14.1. Confirmation of the destruction of personal data in cases stipulated by Federal Law No. 152-FZ of 27.07.2006 “On Personal Data” is carried out in accordance with the requirements established by the authorized body for the protection of the rights of personal data subjects.
14.2. If the processing of personal data is carried out by the Operator without the use of automation tools, the document confirming the destruction of personal data of personal data subjects is the Act on the Destruction of Personal Data.
14.3. If the processing of personal data is carried out by the Operator using automation tools, the documents confirming the destruction of personal data of personal data subjects are the act on the destruction of personal data that meets the requirements contained in paragraphs 3 and 4 of Order No. 179 of the Federal Service for Supervision of Communications, Information Technologies and Mass Communications of October 28, 2022 “On approval of Requirements to confirm the destruction of personal data” and uploading from the event log in the personal data information system (hereinafter referred to as uploading from the log).
14.4. Personal data is subject to destruction in the following cases:
– if the purpose of personal data processing is achieved or if it is no longer necessary to achieve the purpose of personal data processing, unless otherwise provided by the Federal Law “On Personal Data”
– when changing or invalidating regulatory legal acts that establish the legal basis for processing personal data
– when identifying the fact of illegal processing of personal data
– when a personal data subject withdraws consent, unless otherwise provided by the Federal Law “On Personal Data”
14.5. Responsible employees for document management and archiving carry out systematic control and identification of documents containing personal data with expired storage periods.
14.6. The issue of destruction of documents containing personal data with expired retention periods is considered by the commission, the composition of which is approved by the order of the Manager/General Director.
14.7. Based on the results of the meeting, a protocol and an act on the allocation of documents for destruction, an inventory of the cases to be destroyed are drawn up. The act of allocating documents for destruction is signed by the chairman and members of the commission.
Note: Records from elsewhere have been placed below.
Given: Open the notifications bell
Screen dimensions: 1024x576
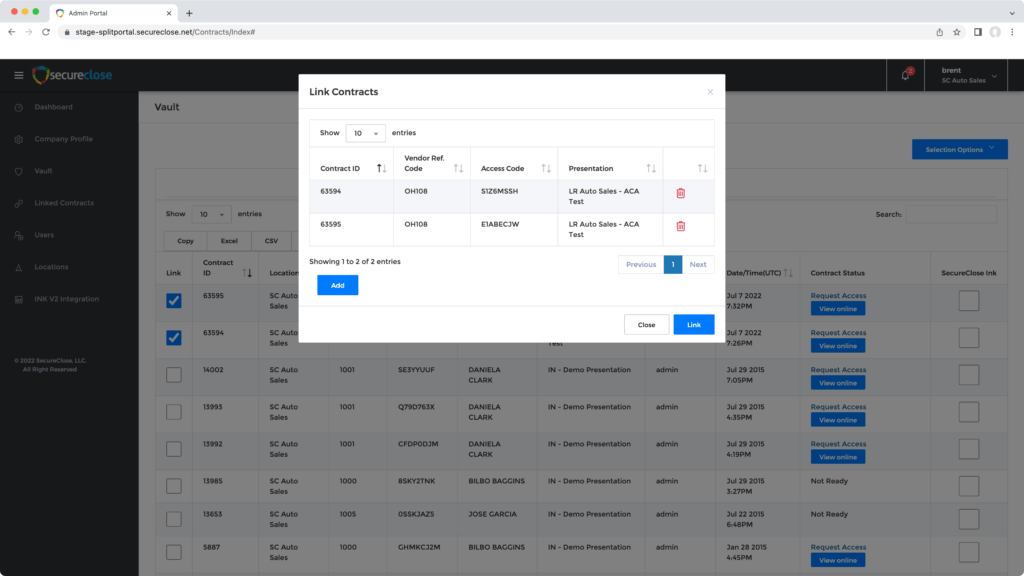Looking at the screenshot, I should click(906, 75).
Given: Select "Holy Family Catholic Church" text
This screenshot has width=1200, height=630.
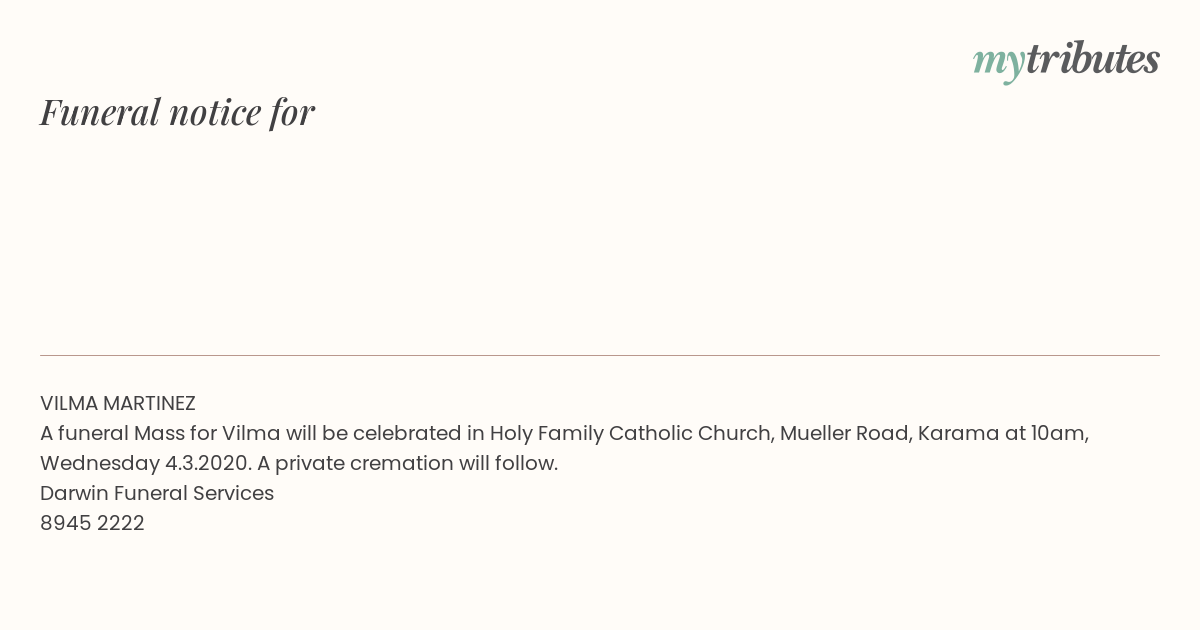Looking at the screenshot, I should (631, 434).
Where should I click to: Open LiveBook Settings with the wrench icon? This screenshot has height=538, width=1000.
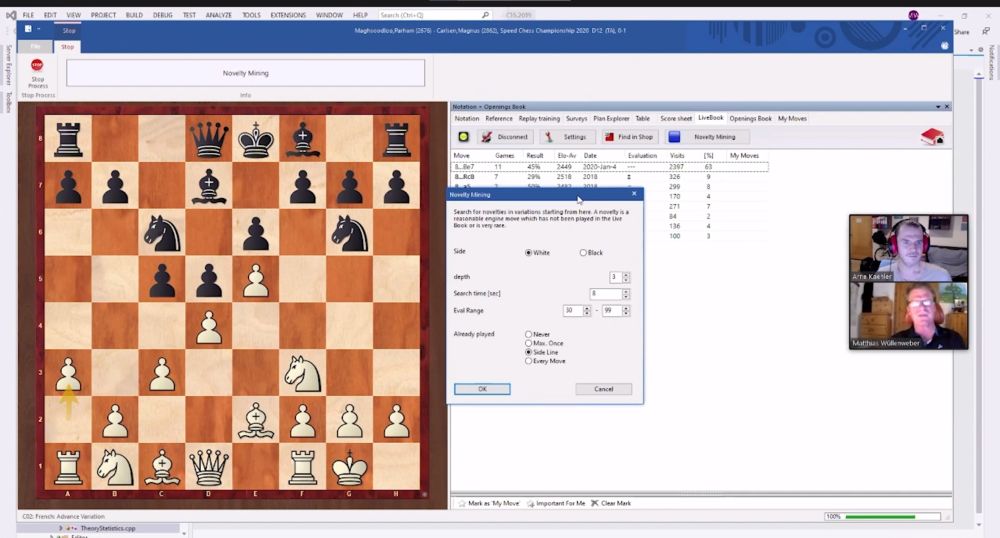549,137
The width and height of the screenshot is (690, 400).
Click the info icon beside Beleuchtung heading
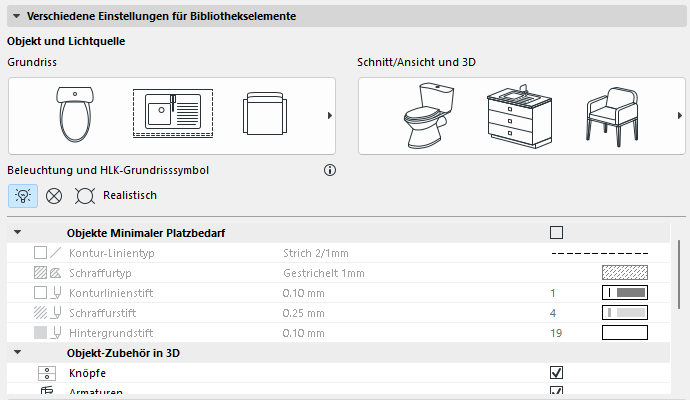pos(330,170)
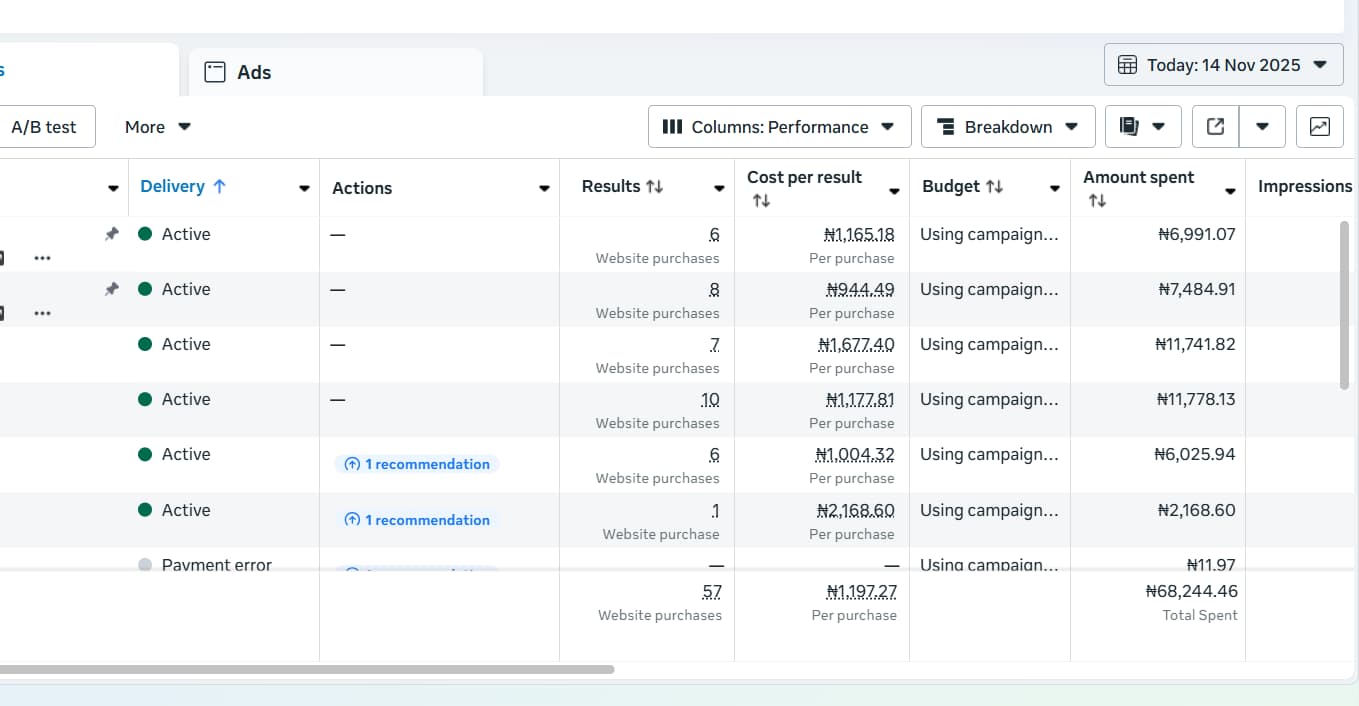Switch to the Ads tab
Image resolution: width=1359 pixels, height=706 pixels.
pyautogui.click(x=253, y=72)
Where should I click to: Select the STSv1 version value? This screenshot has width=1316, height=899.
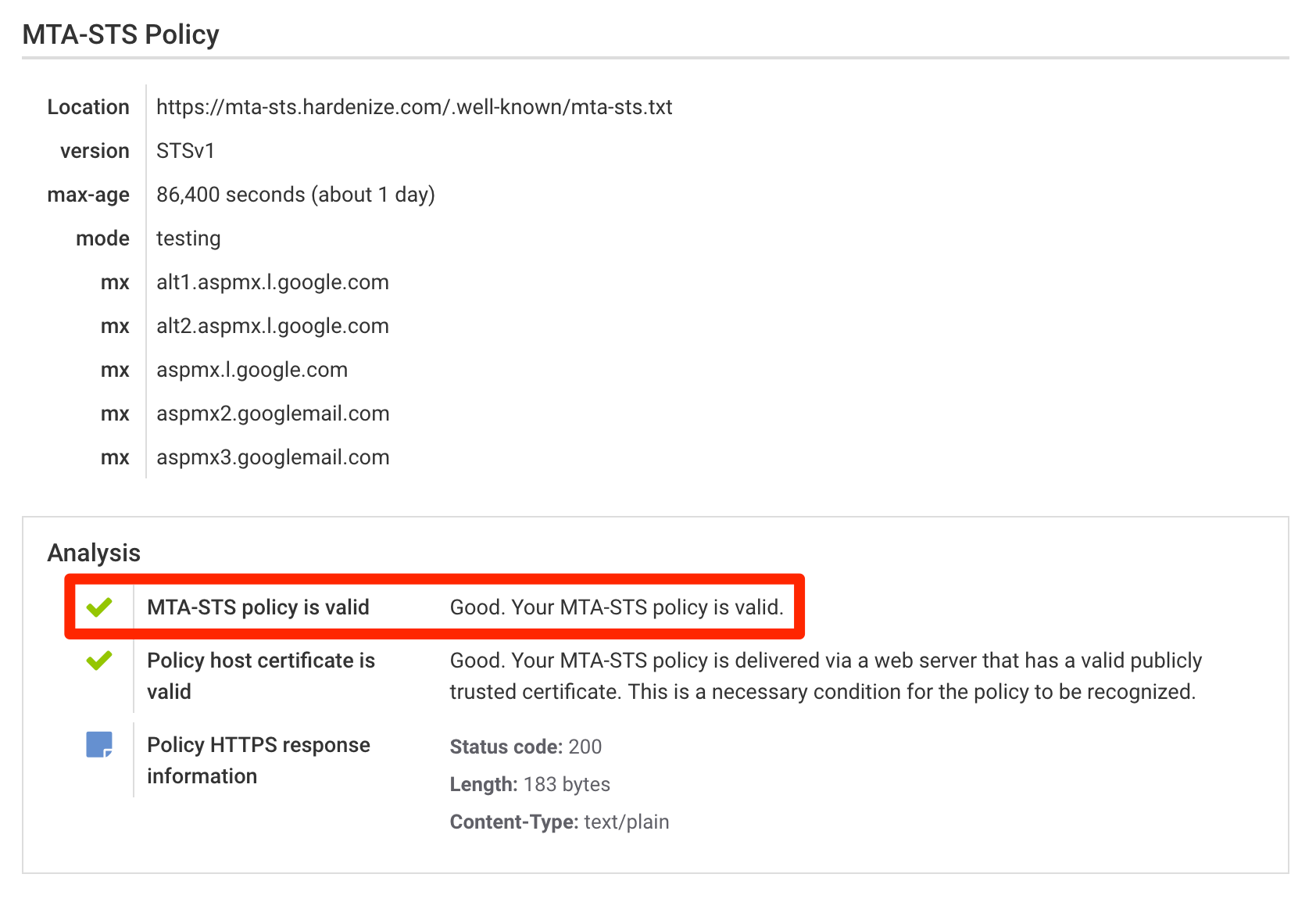(185, 151)
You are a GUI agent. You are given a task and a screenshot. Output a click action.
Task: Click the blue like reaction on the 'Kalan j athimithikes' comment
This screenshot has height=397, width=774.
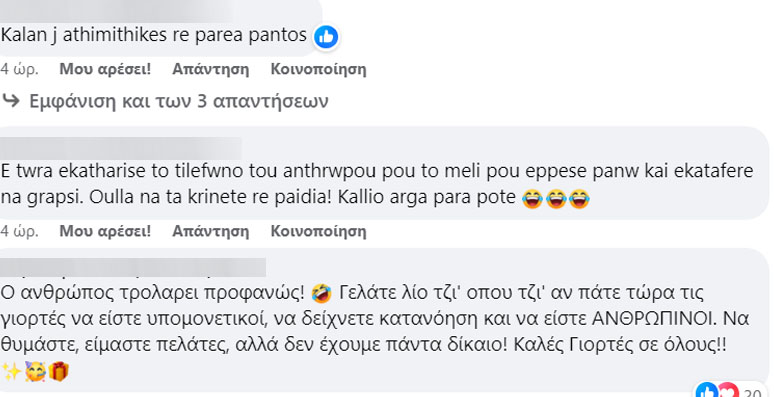326,37
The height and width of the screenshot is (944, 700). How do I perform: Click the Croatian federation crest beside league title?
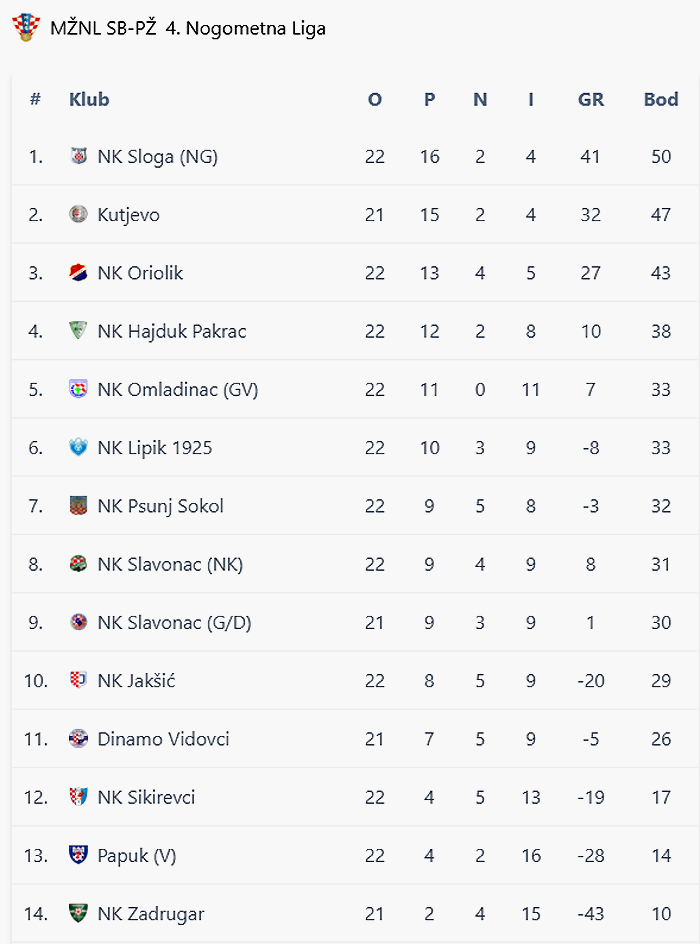(25, 27)
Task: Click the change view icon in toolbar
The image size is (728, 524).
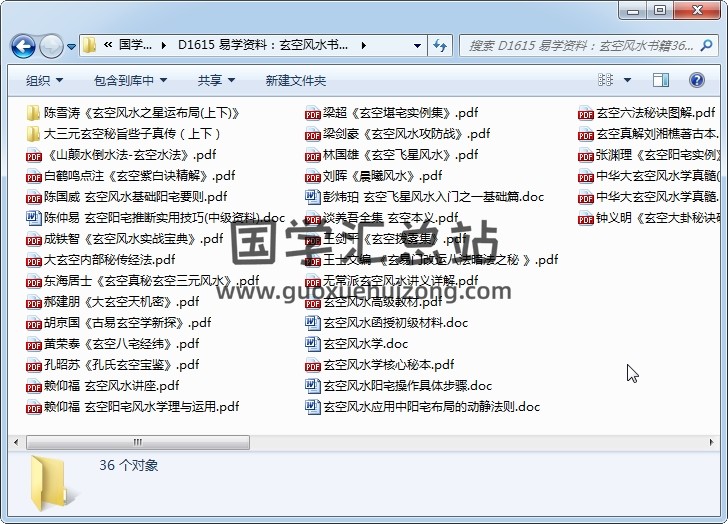Action: click(606, 80)
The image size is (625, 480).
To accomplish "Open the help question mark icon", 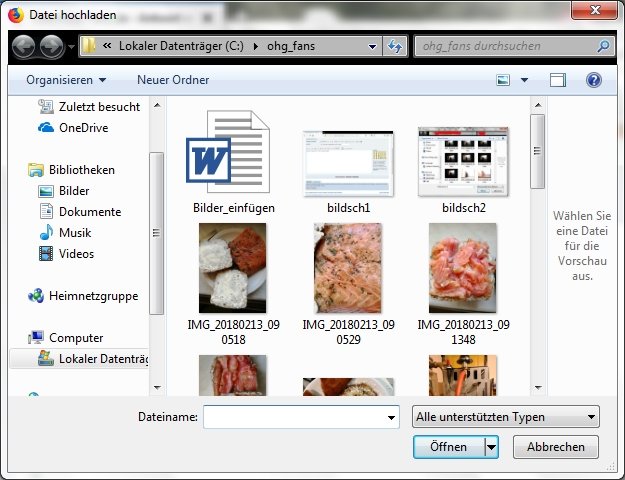I will [x=593, y=79].
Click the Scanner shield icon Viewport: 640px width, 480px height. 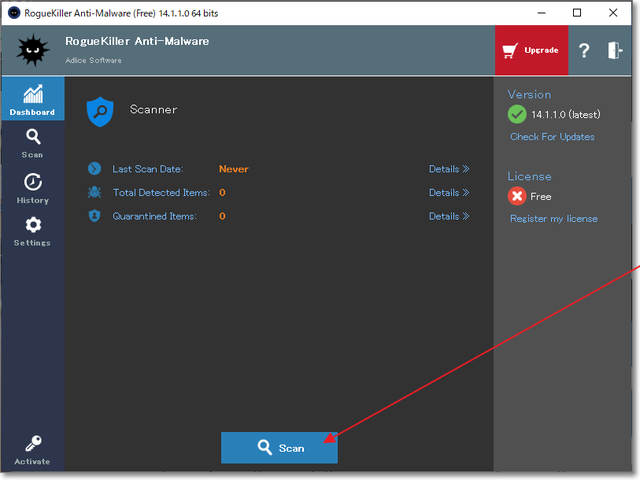coord(100,110)
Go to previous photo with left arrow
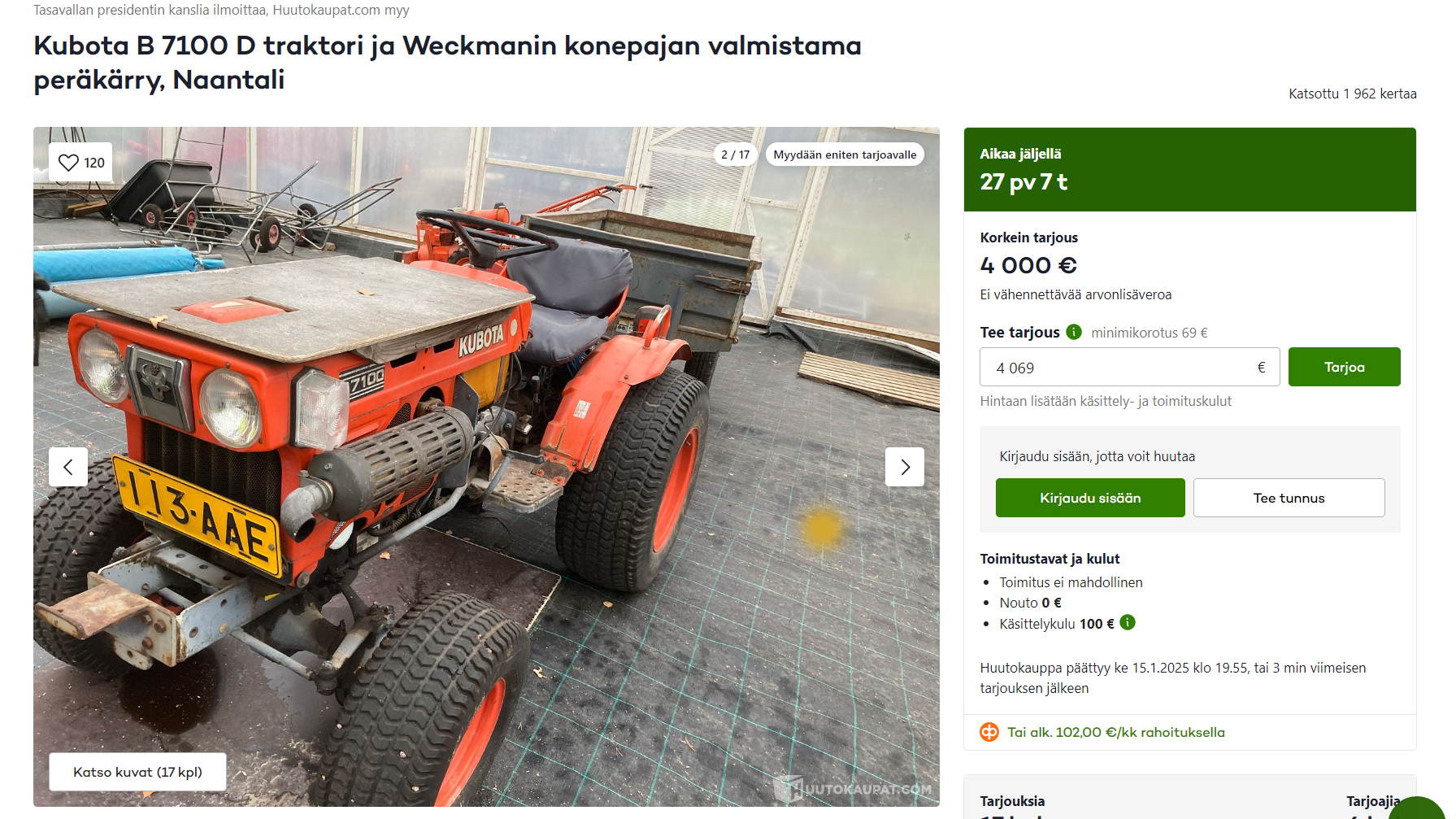 coord(68,467)
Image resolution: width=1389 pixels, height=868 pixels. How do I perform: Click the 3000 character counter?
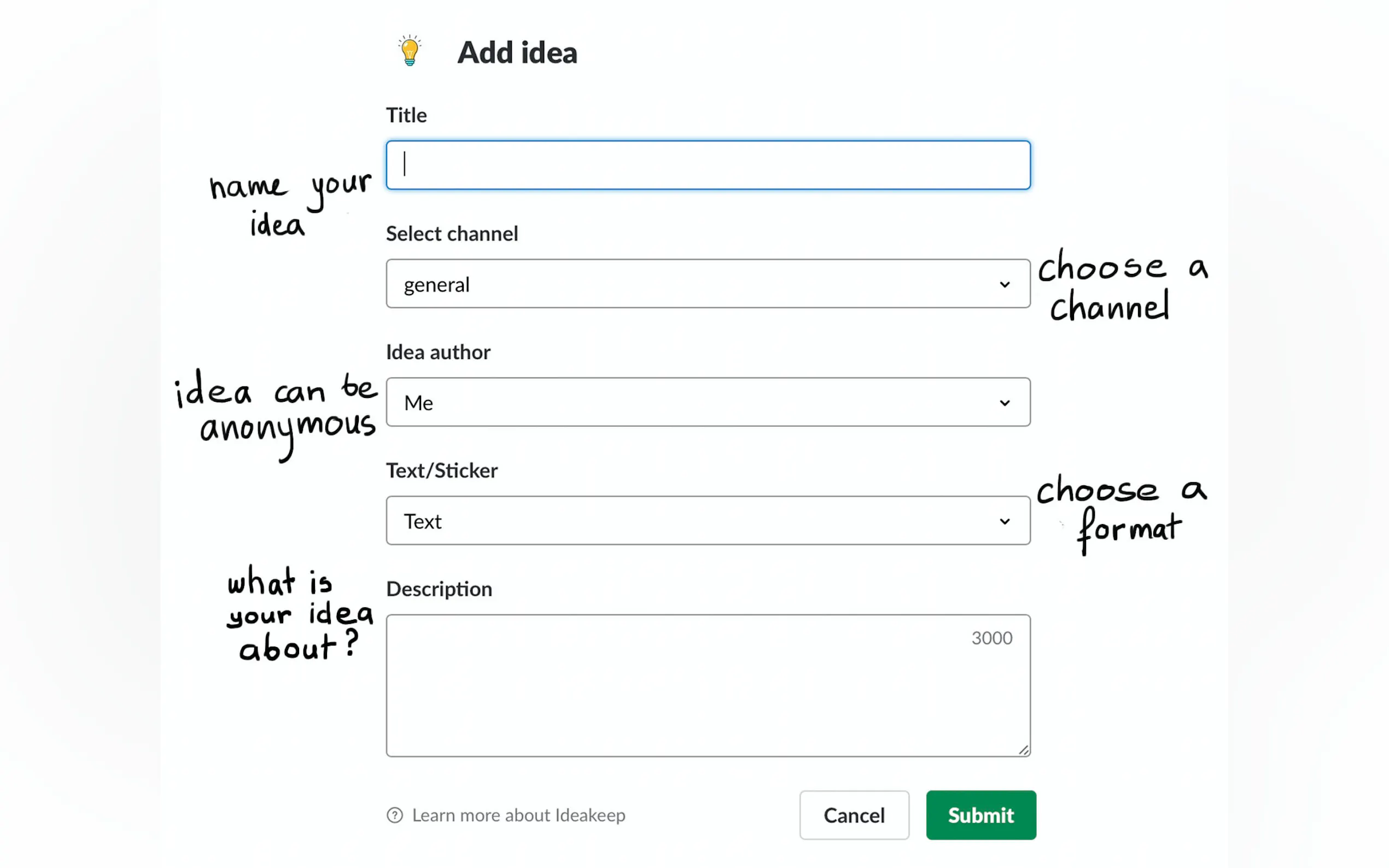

14.8. Destruction of personal data at the end of the term of their processing on electronic media is carried out by mechanical violation of their integrity, which does not allow reading and restoring personal data, or deletion from electronic media by methods and means of guaranteed deletion of residual information.

15.1. The Administration that fails to fulfil its obligations is liable for losses incurred by the Visitor in connection with the misuse of personal data, in accordance with the legislation of the Russian Federation, with the exception of cases provided for in this Policy.
15.2. In case of loss or disclosure of personal data, the Site Administration is not responsible if they:
− Became public domain prior to their loss or disclosure
− Were received from a third party prior to their receipt by the Administration
− Were disclosed with the User’s consent
15.3. The Administration has the right to refuse further processing of personal data specified by the User if it considers the information provided by them unacceptable or incomplete.
15.4. The User agrees that the information provided to them as part of the Site may be an object of intellectual property, the rights to which are protected and belong to the Operator or other persons.
15.5. The Administration is not responsible for any direct or indirect damages that occur due to the inability to use the Site or certain services, as well as due to unauthorized access to the User’s communications.

16.1. The current legislation of the Russian Federation applies to this Privacy Policy and the relations between the Visitor and the Administration.